### EXERCISE REQUIREMENTS
Each record below should be given again exactly as it reads.

### Stored data
◇ ◇ ◇

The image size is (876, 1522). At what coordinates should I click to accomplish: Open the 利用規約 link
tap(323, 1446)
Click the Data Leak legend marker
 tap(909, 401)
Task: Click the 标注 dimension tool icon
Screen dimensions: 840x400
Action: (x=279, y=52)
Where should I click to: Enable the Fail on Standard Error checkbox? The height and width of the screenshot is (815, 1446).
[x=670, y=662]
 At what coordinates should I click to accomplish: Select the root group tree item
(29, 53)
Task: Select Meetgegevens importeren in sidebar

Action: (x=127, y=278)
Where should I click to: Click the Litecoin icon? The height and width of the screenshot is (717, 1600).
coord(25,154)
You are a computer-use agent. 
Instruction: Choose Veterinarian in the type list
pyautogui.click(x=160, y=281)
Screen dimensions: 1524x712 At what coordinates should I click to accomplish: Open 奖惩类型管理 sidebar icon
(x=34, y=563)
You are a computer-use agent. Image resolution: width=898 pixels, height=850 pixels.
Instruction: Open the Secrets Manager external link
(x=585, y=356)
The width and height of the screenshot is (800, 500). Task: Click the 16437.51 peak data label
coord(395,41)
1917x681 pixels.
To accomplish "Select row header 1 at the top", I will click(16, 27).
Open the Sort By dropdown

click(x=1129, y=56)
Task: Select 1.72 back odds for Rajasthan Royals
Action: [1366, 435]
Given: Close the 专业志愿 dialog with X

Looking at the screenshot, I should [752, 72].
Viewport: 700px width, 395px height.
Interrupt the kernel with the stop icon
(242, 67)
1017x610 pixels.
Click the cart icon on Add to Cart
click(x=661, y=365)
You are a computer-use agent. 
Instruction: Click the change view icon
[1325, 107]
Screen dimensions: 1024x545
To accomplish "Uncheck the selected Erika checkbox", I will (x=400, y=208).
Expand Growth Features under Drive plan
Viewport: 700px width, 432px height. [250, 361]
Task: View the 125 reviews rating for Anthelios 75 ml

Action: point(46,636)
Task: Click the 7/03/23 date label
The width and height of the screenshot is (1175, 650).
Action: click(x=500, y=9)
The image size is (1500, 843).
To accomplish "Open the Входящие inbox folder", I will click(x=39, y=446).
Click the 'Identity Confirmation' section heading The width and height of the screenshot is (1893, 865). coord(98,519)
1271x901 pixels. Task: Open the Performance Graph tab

◇ ◇ ◇

### SOLVED PROBLEM
The image size is (876, 1522). At what coordinates should I click to accomplish: Open the 利用規約 link
tap(323, 1446)
Click the Data Leak legend marker
 tap(909, 401)
Task: Click the 标注 dimension tool icon
Screen dimensions: 840x400
Action: (x=279, y=52)
Where should I click to: Enable the Fail on Standard Error checkbox? The height and width of the screenshot is (815, 1446).
[x=670, y=662]
 At what coordinates should I click to accomplish: Select the root group tree item
(29, 53)
Task: Select Meetgegevens importeren in sidebar

Action: (x=127, y=278)
Where should I click to: Click the Litecoin icon? The height and width of the screenshot is (717, 1600).
coord(25,154)
You are a computer-use agent. 
Instruction: Choose Veterinarian in the type list
pyautogui.click(x=160, y=281)
Screen dimensions: 1524x712 At what coordinates should I click to accomplish: Open 奖惩类型管理 sidebar icon
(x=34, y=563)
You are a computer-use agent. Image resolution: width=898 pixels, height=850 pixels.
Instruction: Open the Secrets Manager external link
(x=585, y=356)
The width and height of the screenshot is (800, 500). Task: Click the 16437.51 peak data label
coord(395,41)
1917x681 pixels.
To accomplish "Select row header 1 at the top", I will click(16, 27).
Open the Sort By dropdown

click(x=1129, y=56)
Task: Select 1.72 back odds for Rajasthan Royals
Action: [1366, 435]
Given: Close the 专业志愿 dialog with X

Looking at the screenshot, I should [752, 72].
Viewport: 700px width, 395px height.
Interrupt the kernel with the stop icon
(242, 67)
1017x610 pixels.
Click the cart icon on Add to Cart
click(x=661, y=365)
You are a computer-use agent. 
Instruction: Click the change view icon
[1325, 107]
Screen dimensions: 1024x545
To accomplish "Uncheck the selected Erika checkbox", I will (x=400, y=208).
Expand Growth Features under Drive plan
Viewport: 700px width, 432px height. [250, 361]
Task: View the 125 reviews rating for Anthelios 75 ml

Action: point(46,636)
Task: Click the 7/03/23 date label
The width and height of the screenshot is (1175, 650).
Action: click(x=500, y=9)
The image size is (1500, 843).
To accomplish "Open the Входящие inbox folder", I will click(x=39, y=446).
Click the 'Identity Confirmation' section heading The width and height of the screenshot is (1893, 865). coord(98,519)
1271x901 pixels. Task: Open the Performance Graph tab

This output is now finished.